Il en va de même pour la relation entre l’offre et la demande. Si la croissance de la demande est nécessaire à une économie robuste, elle ne peut être durablement soutenue si l’offre nationale ne progresse pas en parallèle. La France affiche déjà un déficit commercial persistant, symptôme d’une compétitivité insuffisante. Augmenter la demande sans redresser l’offre aggraverait cette fragilité, creusant la dépendance financière vis-à-vis de l’étranger.

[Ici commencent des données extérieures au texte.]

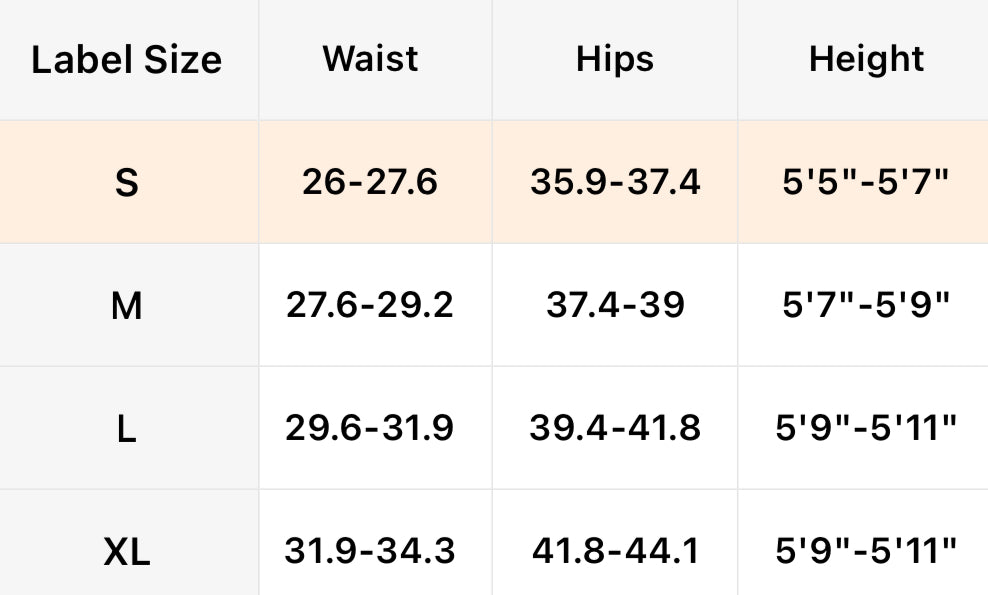Click the Height column header
The width and height of the screenshot is (988, 595).
pyautogui.click(x=866, y=59)
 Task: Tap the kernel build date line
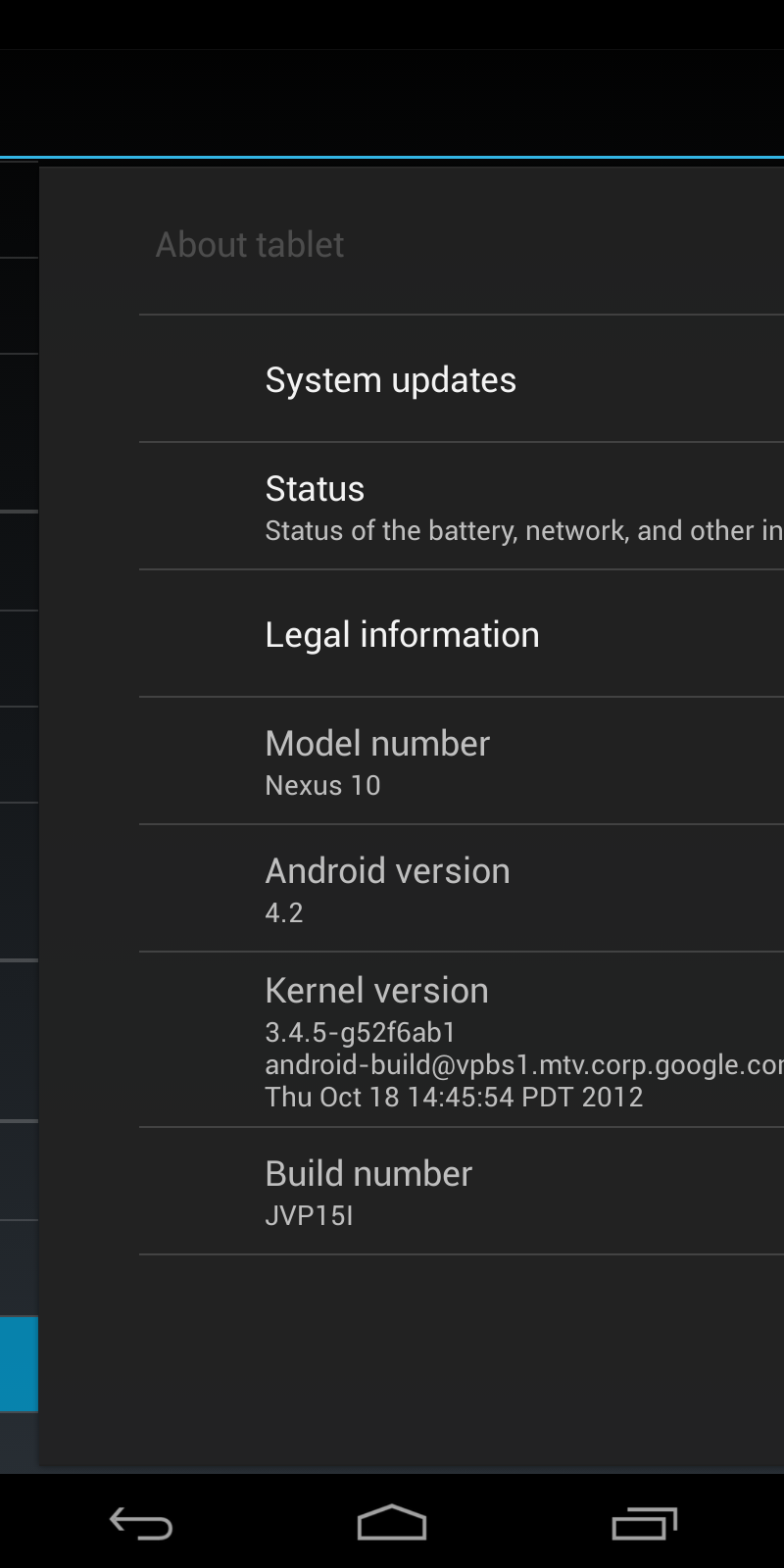pos(454,1097)
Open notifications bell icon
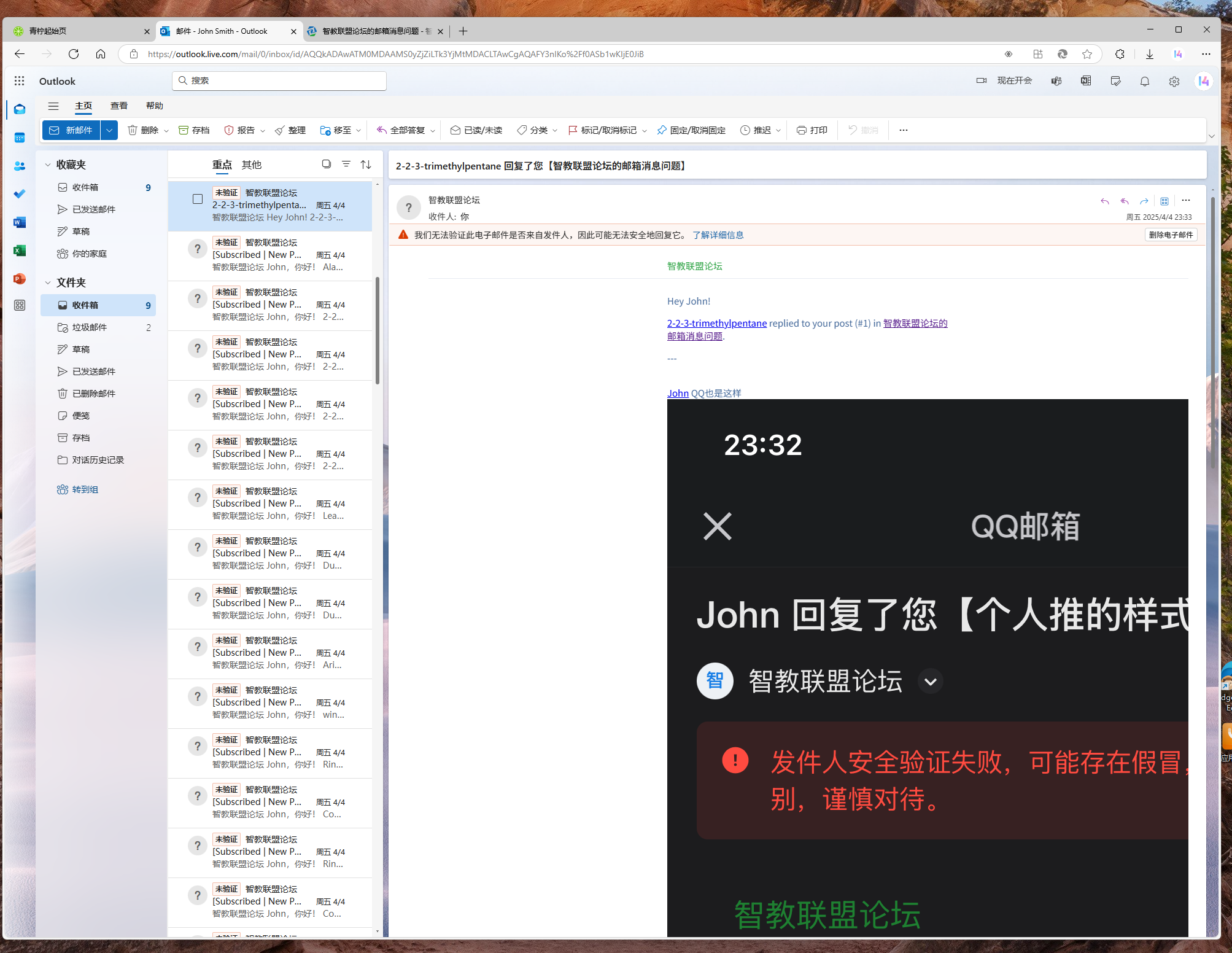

Ce n’est pas en augmentant encore les prélèvements que l’on sortira du piège français. Au contraire, il s’agit de relancer la dynamique productive
L’erreur serait de croire qu’un activisme budgétaire, financé par toujours plus d’impôts ou de dettes, permettrait de créer une prospérité durable. Tout au contraire. Le taux de croissance sur long terme au sein de l’OCDE est corrélé légèrement négativement avec le taux moyen de dépenses publiques sur PIB. Cela ne remet en aucun cas en cause l’intérêt réel d’une politique budgétaire contracyclique, mais interdit de penser, comme trop souvent en France, que tout problème doit et peut être résolu en permanence par davantage de dépenses publiques. Au-delà d’un certain seuil déjà dépassé chez nous, tout au contraire.

Il faut donc inverser la logique. Ce n’est pas en augmentant encore les prélèvements que l’on sortira du piège français. Au contraire, il s’agit de relancer la dynamique productive : investir dans l’innovation technologique et écologique, rendre le travail plus attractif, lever les obstacles à la mobilité sociale, encourager les entreprises à croître par moins de taxation et de sur-réglementations, améliorer l’efficacité de notre enseignement, augmenter le taux d’emploi tant pour les jeunes que pour les 60-65 ans, etc.

C’est cette stratégie, couplée à une baisse du taux des dépenses publiques et à une amélioration de leur efficacité, qui permettra d’augmenter notre potentiel de croissance et d’élargir la base imposable, donc les recettes publiques, sans avoir à relever les taux de prélèvements obligatoires. Tout autre choix ne ferait qu’accentuer le cercle vicieux : plus de charges sur une base économique fragilisée, donc moins de création de richesse, donc une nouvelle augmentation du taux de prélèvements pour tenter de compenser une base fiscale affaiblie, et ce dans une spirale sans fin. Abîmant ainsi tout à la fois l’économie et le social. Affaiblir l’économie, c’est fragiliser à brève échéance encore davantage le modèle social lui-même.

Olivier Klein est professeur d’économie à HEC.